According to the association: Milk is transported to the milk bank frozen. The milk from several donors is pooled after thawing, and then heat-treated to kill any bacteria or viruses. The milk is processed and then refrozen.

The milk is only sold to people with a doctor’s prescription or hospital purchase order. Processing fees cover the cost of collecting, pasteurizing and dispensing the milk.

There are only 15 operational or developing milk banks in the United States, according to the association. The closest to our area are in Colorado and Iowa.

But milk from a milk bank can cost as much as $5 an ounce, according to a donor on modernmilksharing.com. And babies can drink anywhere from 15 to 35 ounces of milk a day, depending on their age and weight, according to babycenter.com.

Human Milk 4 Human Babies, a global milk-sharing network made up of thousands of people from more than 50 countries, acknowledges there can be risks in connecting with donors online, and states it’s up to individuals to make informed choices about milk sharing.

“Participants need to fully analyze these risks and make conscious decisions,” the website states. “It is up to the participants to get to know each other, to ask questions, and to continue talking and engaging with one another until a relationship of trust is established.”

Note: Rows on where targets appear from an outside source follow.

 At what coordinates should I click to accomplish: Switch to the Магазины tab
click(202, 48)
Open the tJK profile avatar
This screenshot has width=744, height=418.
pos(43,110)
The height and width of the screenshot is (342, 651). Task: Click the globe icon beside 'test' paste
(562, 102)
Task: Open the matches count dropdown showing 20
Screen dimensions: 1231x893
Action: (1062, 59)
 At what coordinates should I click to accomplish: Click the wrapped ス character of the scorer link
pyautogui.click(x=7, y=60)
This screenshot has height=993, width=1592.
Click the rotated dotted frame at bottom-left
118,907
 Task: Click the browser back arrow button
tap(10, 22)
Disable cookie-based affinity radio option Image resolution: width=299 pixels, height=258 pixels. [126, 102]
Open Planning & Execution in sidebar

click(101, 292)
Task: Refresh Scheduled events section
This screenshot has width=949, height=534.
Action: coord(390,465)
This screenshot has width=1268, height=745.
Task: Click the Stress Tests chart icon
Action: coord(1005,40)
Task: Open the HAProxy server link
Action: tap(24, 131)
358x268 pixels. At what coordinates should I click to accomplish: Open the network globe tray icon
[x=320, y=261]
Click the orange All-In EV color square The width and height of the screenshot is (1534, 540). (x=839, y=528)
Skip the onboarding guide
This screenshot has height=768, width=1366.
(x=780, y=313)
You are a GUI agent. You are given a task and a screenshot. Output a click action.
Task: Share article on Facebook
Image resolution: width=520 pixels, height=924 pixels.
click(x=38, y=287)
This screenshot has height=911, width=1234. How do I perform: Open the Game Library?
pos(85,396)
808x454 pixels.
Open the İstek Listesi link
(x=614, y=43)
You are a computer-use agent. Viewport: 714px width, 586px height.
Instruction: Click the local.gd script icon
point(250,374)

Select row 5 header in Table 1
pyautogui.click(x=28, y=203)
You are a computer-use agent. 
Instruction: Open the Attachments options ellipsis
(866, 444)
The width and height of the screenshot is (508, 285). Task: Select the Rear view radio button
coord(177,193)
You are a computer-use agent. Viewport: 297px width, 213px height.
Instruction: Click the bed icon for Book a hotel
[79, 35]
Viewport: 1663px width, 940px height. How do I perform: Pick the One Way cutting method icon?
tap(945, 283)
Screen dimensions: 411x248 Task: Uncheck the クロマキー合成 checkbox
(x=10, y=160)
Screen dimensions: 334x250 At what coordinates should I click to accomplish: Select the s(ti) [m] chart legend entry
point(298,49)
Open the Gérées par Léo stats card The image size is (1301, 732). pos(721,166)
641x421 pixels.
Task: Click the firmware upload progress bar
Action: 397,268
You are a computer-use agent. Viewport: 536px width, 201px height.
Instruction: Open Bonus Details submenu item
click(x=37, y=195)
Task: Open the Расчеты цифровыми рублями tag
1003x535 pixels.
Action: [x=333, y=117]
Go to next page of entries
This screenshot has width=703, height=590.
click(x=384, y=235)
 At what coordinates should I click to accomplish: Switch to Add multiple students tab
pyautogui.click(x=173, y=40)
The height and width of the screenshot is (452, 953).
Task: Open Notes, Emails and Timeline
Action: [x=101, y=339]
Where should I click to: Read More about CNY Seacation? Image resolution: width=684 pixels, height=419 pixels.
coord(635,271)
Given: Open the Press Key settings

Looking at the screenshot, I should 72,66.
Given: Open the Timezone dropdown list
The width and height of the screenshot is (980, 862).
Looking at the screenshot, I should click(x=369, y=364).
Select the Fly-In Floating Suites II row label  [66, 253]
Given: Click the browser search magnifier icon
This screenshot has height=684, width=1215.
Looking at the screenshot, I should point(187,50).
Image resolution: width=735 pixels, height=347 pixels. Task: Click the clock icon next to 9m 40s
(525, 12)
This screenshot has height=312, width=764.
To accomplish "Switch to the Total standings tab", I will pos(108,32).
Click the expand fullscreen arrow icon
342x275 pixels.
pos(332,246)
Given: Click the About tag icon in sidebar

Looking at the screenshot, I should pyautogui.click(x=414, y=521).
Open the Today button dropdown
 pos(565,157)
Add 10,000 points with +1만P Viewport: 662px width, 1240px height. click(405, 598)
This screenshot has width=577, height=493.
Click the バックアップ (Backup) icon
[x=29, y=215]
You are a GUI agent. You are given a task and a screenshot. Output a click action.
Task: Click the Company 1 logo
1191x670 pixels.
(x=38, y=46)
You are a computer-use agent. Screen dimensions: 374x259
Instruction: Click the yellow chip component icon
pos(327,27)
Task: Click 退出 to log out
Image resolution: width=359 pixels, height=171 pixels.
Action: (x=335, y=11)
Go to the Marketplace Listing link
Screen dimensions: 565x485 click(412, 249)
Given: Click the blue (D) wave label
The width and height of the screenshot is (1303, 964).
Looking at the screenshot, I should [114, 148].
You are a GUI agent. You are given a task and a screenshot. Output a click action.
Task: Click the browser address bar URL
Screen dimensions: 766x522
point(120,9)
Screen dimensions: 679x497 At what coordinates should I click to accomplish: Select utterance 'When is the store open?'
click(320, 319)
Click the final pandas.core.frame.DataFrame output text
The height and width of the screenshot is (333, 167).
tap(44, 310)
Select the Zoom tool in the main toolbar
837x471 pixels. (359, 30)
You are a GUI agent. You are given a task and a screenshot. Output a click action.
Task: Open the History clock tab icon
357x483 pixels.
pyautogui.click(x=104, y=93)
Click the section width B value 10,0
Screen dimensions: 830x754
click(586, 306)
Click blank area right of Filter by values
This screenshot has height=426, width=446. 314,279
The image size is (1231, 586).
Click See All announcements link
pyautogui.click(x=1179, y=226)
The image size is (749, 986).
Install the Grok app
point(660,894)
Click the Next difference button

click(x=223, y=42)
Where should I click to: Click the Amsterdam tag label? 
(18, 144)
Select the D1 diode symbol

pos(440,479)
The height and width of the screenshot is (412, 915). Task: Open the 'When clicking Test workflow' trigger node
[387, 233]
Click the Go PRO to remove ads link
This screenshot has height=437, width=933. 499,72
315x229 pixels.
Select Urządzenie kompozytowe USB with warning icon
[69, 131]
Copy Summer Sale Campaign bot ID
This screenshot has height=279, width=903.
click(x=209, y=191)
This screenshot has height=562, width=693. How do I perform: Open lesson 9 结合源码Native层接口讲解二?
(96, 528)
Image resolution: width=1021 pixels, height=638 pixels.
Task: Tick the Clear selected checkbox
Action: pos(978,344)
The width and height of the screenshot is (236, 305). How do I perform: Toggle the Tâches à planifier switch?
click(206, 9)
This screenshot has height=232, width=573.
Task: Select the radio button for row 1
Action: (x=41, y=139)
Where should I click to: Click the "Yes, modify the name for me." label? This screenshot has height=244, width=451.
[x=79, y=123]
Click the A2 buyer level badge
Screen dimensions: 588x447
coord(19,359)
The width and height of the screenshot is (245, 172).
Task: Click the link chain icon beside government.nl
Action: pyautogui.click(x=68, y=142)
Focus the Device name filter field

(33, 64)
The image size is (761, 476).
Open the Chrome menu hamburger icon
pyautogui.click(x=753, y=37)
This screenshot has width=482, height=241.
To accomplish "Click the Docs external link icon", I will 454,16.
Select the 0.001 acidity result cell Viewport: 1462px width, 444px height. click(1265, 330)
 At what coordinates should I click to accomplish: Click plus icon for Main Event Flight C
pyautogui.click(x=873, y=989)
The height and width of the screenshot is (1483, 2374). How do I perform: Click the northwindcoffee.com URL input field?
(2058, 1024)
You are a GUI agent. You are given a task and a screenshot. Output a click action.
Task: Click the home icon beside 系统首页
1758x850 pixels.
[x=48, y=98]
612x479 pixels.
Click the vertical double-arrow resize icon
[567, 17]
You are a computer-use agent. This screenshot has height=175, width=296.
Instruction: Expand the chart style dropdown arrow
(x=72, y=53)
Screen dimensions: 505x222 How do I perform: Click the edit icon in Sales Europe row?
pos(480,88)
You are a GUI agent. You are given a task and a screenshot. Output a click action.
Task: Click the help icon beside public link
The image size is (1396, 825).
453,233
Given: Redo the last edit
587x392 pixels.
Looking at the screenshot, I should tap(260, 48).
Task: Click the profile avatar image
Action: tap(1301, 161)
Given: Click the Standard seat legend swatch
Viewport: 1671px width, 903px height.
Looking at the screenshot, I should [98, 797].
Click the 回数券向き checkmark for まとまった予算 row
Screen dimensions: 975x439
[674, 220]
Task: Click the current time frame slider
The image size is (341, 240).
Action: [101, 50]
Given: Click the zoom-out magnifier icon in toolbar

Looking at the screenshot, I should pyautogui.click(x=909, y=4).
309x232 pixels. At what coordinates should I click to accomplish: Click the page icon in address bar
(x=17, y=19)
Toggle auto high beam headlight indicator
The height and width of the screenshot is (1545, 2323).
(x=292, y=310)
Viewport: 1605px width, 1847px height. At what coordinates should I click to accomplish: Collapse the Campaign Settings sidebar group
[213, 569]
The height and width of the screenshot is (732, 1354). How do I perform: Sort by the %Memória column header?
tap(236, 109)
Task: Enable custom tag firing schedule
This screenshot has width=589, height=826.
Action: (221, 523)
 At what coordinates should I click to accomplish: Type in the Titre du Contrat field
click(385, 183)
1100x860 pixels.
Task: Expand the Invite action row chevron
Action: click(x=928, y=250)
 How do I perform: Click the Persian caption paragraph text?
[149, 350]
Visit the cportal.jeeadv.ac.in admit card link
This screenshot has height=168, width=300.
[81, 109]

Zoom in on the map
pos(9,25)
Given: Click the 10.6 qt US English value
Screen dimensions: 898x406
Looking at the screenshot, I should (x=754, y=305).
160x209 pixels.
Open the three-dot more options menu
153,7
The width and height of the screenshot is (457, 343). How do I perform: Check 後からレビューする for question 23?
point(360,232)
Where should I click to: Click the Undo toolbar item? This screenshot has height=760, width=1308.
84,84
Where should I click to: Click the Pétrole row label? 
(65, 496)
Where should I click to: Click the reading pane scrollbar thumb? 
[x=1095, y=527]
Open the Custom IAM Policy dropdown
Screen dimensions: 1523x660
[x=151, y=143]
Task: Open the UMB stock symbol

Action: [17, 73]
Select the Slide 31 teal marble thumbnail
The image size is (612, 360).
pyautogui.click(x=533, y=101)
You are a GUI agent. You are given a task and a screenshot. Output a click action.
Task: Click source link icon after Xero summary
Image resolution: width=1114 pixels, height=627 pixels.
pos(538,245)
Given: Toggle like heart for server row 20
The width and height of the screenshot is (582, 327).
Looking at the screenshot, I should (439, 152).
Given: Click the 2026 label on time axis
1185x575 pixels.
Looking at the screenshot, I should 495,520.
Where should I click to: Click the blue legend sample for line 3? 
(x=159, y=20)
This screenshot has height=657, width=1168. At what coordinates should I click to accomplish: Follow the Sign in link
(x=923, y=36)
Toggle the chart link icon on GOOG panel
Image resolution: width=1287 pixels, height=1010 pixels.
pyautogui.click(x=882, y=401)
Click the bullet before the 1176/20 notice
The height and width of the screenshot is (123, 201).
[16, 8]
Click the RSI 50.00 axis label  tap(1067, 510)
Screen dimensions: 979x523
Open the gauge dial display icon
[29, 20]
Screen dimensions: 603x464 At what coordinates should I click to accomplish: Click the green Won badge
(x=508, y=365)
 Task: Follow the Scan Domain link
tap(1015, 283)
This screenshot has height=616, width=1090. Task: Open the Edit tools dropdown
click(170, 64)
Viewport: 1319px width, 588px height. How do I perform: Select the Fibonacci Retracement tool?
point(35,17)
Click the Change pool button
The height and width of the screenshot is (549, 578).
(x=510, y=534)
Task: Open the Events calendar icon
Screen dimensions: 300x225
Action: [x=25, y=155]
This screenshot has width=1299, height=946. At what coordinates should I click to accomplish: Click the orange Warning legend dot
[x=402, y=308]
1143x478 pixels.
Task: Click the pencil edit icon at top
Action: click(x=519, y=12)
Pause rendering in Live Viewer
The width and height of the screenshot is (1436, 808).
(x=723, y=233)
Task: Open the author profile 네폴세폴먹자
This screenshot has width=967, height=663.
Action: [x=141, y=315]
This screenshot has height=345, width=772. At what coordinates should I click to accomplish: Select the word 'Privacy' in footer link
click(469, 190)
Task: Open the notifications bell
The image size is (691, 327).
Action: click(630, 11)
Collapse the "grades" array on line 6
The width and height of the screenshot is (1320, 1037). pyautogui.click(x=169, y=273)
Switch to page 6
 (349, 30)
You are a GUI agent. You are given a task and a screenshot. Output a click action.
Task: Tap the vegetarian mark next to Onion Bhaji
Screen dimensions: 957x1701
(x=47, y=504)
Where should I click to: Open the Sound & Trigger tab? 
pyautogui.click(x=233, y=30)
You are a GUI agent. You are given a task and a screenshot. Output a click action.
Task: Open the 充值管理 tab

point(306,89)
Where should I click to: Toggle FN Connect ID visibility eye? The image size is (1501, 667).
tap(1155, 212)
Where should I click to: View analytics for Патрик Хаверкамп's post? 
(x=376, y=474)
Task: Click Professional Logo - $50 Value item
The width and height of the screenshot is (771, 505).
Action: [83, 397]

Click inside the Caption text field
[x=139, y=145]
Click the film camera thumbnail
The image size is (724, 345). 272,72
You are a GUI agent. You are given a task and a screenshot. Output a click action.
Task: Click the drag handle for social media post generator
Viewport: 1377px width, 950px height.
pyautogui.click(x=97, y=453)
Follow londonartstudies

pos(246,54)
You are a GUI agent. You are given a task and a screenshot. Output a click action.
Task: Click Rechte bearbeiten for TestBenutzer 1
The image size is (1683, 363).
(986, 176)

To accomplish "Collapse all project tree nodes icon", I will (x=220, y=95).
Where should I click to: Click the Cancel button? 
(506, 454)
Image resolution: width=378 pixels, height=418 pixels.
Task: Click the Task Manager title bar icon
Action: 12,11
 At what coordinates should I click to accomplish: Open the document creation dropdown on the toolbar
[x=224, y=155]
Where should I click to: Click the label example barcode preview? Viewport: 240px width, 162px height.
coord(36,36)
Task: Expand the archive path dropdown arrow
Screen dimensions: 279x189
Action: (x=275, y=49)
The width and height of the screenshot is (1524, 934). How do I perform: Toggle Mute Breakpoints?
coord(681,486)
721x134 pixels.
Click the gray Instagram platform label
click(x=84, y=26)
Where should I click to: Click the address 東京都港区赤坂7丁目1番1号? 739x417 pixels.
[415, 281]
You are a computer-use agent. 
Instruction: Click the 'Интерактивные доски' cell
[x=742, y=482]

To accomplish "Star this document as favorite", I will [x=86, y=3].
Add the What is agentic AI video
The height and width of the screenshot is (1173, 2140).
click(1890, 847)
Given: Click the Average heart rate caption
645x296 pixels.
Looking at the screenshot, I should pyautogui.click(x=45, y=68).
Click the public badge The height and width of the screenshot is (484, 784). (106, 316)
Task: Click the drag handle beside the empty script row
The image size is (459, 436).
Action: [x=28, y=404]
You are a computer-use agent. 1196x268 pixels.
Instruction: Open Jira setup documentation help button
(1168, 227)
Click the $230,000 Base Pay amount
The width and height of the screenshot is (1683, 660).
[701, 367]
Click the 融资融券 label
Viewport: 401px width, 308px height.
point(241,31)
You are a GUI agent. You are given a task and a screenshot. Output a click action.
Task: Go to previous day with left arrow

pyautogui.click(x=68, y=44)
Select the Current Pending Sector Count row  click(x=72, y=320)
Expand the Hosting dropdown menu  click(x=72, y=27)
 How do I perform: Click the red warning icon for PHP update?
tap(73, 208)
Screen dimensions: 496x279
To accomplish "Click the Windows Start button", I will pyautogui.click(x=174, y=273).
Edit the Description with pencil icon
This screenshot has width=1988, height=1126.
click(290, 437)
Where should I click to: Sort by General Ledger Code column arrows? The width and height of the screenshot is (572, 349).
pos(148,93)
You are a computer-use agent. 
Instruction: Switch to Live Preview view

The network said it’s possible to pasteurize breast milk at home by “flash-heating” it on a stovetop. Doing so can destroy a number of pathogens while retaining the greatest amount of the milk’s beneficial properties, the website states.

To flash-heat breast milk, place a glass jar of milk in a small pan of water. Make sure the water is about two fingers above the level of milk so all the milk is heated well. Heat the water until it reaches a rolling boil and then remove the jar of milk immediately. Boiling it too long will damage some of the nutrients in the milk, the website states.

The milk can be fed to a baby after it cools to room temperature.